Imagem ex-librisOpinião do Estadão

A ‘democracia iliberal’ húngara

O triunfo eleitoral de Orbán foi didático sobre o que acontece quando um líder autoritário desmoraliza as instituições

Exclusivo para assinantes
Por Notas & Informações
Atualização:
2 min de leitura

Pela primeira vez desde 2010, quando o partido Fidesz, de Viktor Orbán, assumiu o poder na Hungria, a oposição organizou uma frente única. E fracassou: na eleição de domingo passado, o Fidesz levou 53% dos votos contra 35% dos Unidos pela Hungria, ampliando sua supermaioria apta a alterar a Constituição. Orbán, o líder europeu há mais tempo no poder, está forte como nunca: ganhou seu quarto mandato como premiê e pavimentou o caminho para outros.

O regime divide a direita global. Para a direita dura (“alternativa”, nos EUA, “identitária”, na Europa), é um enclave de vanguarda contra o progressismo; para o liberalismo clássico, é o exemplo da nova autocracia, que destrói a democracia não a golpes violentos, mas por uma longa corrosão. O ponto de colisão dessas esperanças e temores é a ideologia definida por Orbán como “democracia iliberal”.

O Fidesz se proclama patriota cristão conservador. Essa é a marca de seu iliberalismo para os progressistas (“liberals”, no sentido americano), mas não para o liberalismo tradicional.

O conservadorismo é popular na Hungria: embora a coalizão da oposição aglutinasse da extrema direita à centro-esquerda, escolheu como candidato o conservador Peter Marki-Zay. Mas nas últimas décadas o conservadorismo também predominou em democracias como Inglaterra, Alemanha ou no Parlamento europeu. O conservadorismo é precondição para o populismo de Orbán, mas não é a sua causa. O regime iliberal não é a defesa dos valores tradicionais da maioria, e sim uma ofensiva às garantias das minorias.

Na estratosfera ideológica, Orbán combate ferozmente as elites “globalistas” e suas conspirações “identitárias”. Sua campanha contra a “decadência ocidental” lhe granjeou relações privilegiadas com líderes “fortes” como Donald Trump, Vladimir Putin ou Xi Jinping. Para sustentá-la domesticamente, fabricou um maquinário institucional que preserva as engrenagens democráticas, mas orienta todas a favor do regime.

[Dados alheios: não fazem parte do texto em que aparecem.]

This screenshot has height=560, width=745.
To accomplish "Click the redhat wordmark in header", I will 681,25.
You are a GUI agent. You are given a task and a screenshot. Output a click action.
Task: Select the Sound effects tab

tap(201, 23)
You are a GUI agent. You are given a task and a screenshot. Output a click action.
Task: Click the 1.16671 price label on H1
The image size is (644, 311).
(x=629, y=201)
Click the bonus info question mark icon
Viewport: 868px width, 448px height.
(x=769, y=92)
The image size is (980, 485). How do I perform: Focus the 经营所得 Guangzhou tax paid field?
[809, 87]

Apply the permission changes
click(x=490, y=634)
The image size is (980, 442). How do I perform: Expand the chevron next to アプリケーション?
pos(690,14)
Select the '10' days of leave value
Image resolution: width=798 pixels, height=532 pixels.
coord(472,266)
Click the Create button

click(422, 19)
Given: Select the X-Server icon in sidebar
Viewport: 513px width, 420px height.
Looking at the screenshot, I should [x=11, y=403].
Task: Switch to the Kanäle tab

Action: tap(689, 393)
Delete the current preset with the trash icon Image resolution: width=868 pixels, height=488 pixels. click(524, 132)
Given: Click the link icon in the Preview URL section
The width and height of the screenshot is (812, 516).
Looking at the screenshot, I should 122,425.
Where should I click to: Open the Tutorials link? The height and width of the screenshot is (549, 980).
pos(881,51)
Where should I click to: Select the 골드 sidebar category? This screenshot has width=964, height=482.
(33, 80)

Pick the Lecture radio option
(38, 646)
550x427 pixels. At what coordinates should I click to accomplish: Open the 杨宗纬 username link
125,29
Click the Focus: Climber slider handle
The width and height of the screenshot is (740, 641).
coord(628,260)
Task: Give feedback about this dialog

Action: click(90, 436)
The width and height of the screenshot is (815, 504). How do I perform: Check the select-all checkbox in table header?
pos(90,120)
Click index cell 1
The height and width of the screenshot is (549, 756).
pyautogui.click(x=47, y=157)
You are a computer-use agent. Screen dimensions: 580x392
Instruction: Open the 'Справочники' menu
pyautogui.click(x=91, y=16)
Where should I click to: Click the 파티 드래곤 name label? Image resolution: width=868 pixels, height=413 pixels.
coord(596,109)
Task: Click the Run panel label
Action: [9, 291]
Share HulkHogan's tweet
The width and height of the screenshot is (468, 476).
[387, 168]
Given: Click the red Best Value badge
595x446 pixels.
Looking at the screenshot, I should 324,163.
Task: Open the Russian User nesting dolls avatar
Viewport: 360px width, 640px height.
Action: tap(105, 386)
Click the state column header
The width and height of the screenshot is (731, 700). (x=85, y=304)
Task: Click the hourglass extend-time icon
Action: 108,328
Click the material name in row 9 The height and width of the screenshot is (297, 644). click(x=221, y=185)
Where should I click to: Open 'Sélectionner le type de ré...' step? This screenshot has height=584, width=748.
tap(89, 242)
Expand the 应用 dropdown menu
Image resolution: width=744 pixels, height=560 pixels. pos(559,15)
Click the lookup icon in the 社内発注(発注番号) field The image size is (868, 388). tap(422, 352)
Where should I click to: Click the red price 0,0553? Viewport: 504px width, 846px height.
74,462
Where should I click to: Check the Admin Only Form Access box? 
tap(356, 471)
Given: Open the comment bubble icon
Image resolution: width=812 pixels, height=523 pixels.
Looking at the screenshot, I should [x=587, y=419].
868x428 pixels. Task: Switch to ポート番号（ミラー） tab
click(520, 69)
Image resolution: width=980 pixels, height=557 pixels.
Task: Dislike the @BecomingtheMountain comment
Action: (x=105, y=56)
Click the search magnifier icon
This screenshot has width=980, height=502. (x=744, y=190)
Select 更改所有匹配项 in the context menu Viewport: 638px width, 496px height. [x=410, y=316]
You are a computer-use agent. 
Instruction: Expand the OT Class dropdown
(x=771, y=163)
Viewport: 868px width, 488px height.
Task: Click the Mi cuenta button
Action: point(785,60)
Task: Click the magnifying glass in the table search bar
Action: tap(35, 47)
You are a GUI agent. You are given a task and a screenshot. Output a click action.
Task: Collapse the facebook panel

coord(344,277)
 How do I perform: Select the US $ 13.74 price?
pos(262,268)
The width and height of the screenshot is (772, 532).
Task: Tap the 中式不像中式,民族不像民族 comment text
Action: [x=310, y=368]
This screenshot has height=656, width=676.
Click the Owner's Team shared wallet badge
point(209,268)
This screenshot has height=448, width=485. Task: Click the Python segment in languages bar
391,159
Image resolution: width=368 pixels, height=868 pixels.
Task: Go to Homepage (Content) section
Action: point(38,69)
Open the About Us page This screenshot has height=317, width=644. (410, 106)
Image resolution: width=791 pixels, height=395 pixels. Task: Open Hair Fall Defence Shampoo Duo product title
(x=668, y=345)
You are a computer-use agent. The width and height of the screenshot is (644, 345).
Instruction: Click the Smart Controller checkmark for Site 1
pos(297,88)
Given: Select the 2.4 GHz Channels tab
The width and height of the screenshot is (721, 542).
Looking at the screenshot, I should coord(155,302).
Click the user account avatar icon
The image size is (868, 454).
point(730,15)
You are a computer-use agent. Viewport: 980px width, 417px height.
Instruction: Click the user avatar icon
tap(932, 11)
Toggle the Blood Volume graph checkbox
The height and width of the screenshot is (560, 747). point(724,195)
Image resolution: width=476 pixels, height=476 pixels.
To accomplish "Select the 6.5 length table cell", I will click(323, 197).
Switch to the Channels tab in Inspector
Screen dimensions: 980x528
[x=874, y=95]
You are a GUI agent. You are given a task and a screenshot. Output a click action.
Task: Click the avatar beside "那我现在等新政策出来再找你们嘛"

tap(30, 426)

Isso envolveu a manipulação do sistema distrital para privilegiar desproporcionalmente seus redutos eleitorais. O regime colonizou o Judiciário e enriqueceu oligarquias que hoje controlam a mídia.

Segundo a agência de investigação de fraudes da União Europeia, o país detém o recorde de fraudes nos fundos do bloco. Para a Freedom House, é o único “não livre” da Europa. Para o Escritório para as Instituições Democráticas e os Direitos Humanos, suas eleições são “livres, mas não justas”.

Sobre o triunfo de Orbán, a guerra na Ucrânia pende como uma Espada de Dâmocles. A afinidade com Putin está fissurando suas alianças conservadoras no Leste Europeu, como a da Polônia, que evitavam seu isolamento na União Europeia. Esta, por sua vez, deve aumentar a pressão contra as ofensivas de Orbán às regras do bloco e os desvios de fundos para oligarcas pró-regime.

Seja como for, a eleição na Hungria foi didática sobre o que acontece com a democracia quando se permite que um líder autoritário desmoralize as instituições a ponto de torná-las meros simulacros a serviço do populismo.